Desde 2016, com o início da operação da usina, ficou evidente que os testes do hidrograma seriam inviáveis. A redução do fluxo hídrico na Volta Grande, mesmo com vazões superiores às do Hidrograma B, impediu que as águas chegassem às florestas de igapó e aos pedrais, gerando um desastre ambiental e humanitário muito além do previsto pelo licenciamento. O mecanismo que deveria abrandar os danos da hidrelétrica e garantir a vida de curimatás, pacus, piaus, tucunarés, tracajás e também de pessoas virou um novo impacto gerador de fins de mundo. Áreas que eram berçários de peixes se tornaram cemitérios.
Em 2019, com a instalação da última turbina da barragem, começariam os testes do hidrograma de consenso. Mas um parecer técnico do IBAMA avaliou que o Hidrograma A era impraticável e que os dados eram insuficientes para assegurar que o Hidrograma B não levaria a uma piora drástica.
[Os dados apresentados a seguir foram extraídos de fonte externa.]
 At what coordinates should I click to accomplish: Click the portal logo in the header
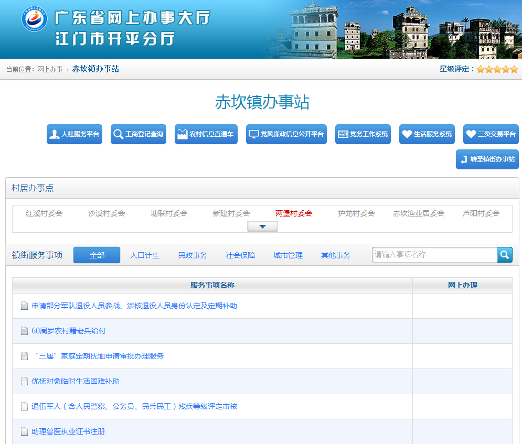(x=34, y=19)
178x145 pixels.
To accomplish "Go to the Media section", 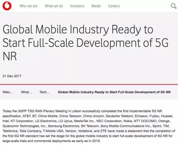I will [96, 6].
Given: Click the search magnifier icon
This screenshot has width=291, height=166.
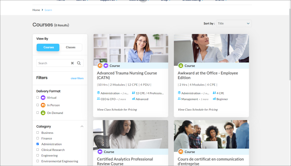Looking at the screenshot, I should coord(79,63).
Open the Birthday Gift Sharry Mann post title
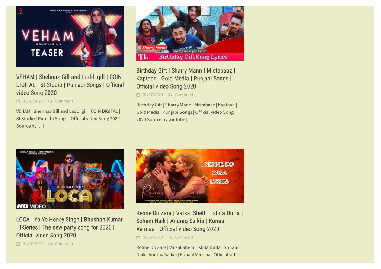This screenshot has width=381, height=269. pos(186,79)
Um ano depois, em 2020, ficou definida a aplicação de um hidrograma provisório, até que houvesse novos estudos. No ano seguinte, contudo, com a pandemia de COVID-19, o Hidrograma B passou a operar.
Na 3ª feira (16/12), devido à gravidade da situação, o MPF solicitou à Justiça Federal que a Norte Energia seja obrigada a fornecer água potável e acesso à internet, em caráter emergencial, às famílias ribeirinhas, indígenas e de agricultores familiares que vivem na Volta Grande do Xingu, informa o Diário do Pará. Segundo o MPF, as comunidades enfrentam uma grave emergência hídrica, com riscos diretos à saúde pública, decorrente do desvio das águas do Xingu para a geração de energia em Belo Monte.
Em tempo
Pior que instalar Belo Monte é usar carvão para gerar energia elétrica. E a Deutsche Welle mostra a força do lobby do combustível fóssil, liderado por Fernando Luiz Zancan, presidente da Associação Brasileira do Carbono Sustentável (ABCS) - isso, você leu direito. Apesar de representar apenas 2% da geração elétrica brasileira, o carvão — que tem o maior nível de emissões entre os combustíveis fósseis e também é o mais caro — continua tendo espaço graças à pressão do lobista Zancan e de políticos da região Sul no Congresso Nacional.